"He's worse," warned Thorpe. "He's an author."

She gave a little squeal. "An author! But where did you get him, Goddy?" (Such was her rather irreverent abbreviation of "godfather," employed to signify especial approbation.)

"I didn't. He got me. It is my famous nephew from Boston—'from Boston and Paris,' I believe he subscribes himself."

James Thorpe spoke with a certain fortitude which Jacqueline was quick to observe. He was a small, ugly man, with the scholar's stoop and the scholar's near-sighted, peering gaze—the sort of man who has never been really young and will never be old, looking at forty-five much as he looked at twenty, a little grayer, perhaps, a little more round-shouldered and ineffectual, but no more mature. His most marked characteristic was a certain shy amiability, which endeared him to his classes and his friends, even while it failed to command their respect. Beneath this surface manner, however, were certain qualities which Kate had had long occasion to test—dogged faithfulness, and an infinite capacity for devotion. He was a very welcome guest at Storm, their one connection with the outside world. Indeed, Kate's enemies were in the habit of referring to James Thorpe as the third man whom she had ruined. His learning and his abilities were wasted on the little college where he chose to remain in order to be near her.

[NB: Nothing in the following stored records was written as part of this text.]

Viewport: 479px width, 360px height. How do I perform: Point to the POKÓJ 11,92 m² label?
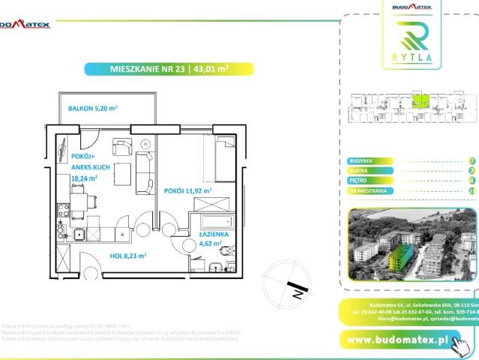tap(188, 190)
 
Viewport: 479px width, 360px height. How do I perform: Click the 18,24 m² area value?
tap(84, 178)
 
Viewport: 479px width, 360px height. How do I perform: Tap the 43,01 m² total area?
tap(211, 69)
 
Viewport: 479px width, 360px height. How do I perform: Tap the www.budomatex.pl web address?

It was Jacqueline's custom to treat the Professor as if he were a cross between a child and a pet dog,—a favorite pet dog. She murmured now, sympathetically, "Doesn't it like its famous nephew, then? I wonder why? He does look rather snippy. Is he so famous as all that? In the magazines and everything?"

"Pooh! He would scorn the magazines. Novels are his vehicle. Large novels, bound in purple Russia leather, my dear."

"But you've never sent us any of them."

"Heaven forbid!" murmured James Thorpe.

"Oho!" Jacqueline rounded her eyes. "They're that sort, are they? Asterisks in the critical spots?"

The Professor blushed. "Well, er—no. No asterisks whatever, anywhere. He belongs to what is called the er—decadent school."